• The task
An image-free reproduction of the data below is needed: print it exactly.

++++++++++

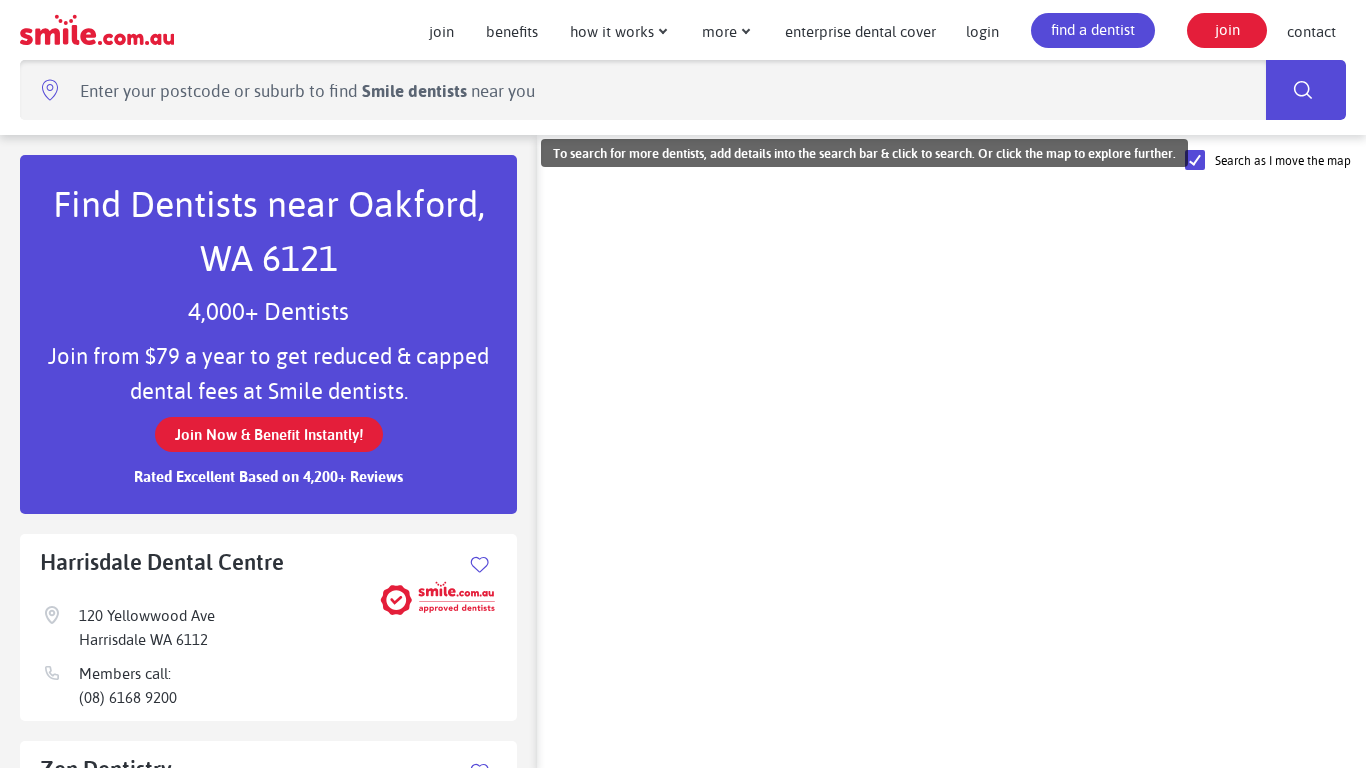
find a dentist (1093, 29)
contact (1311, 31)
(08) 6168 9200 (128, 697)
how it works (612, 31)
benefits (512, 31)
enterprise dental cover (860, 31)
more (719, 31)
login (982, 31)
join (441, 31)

++++++++++

• Task answer
find a dentist (1093, 29)
contact (1311, 31)
(08) 6168 9200 (128, 697)
how it works (612, 31)
benefits (512, 31)
enterprise dental cover (860, 31)
more (719, 31)
login (982, 31)
join (441, 31)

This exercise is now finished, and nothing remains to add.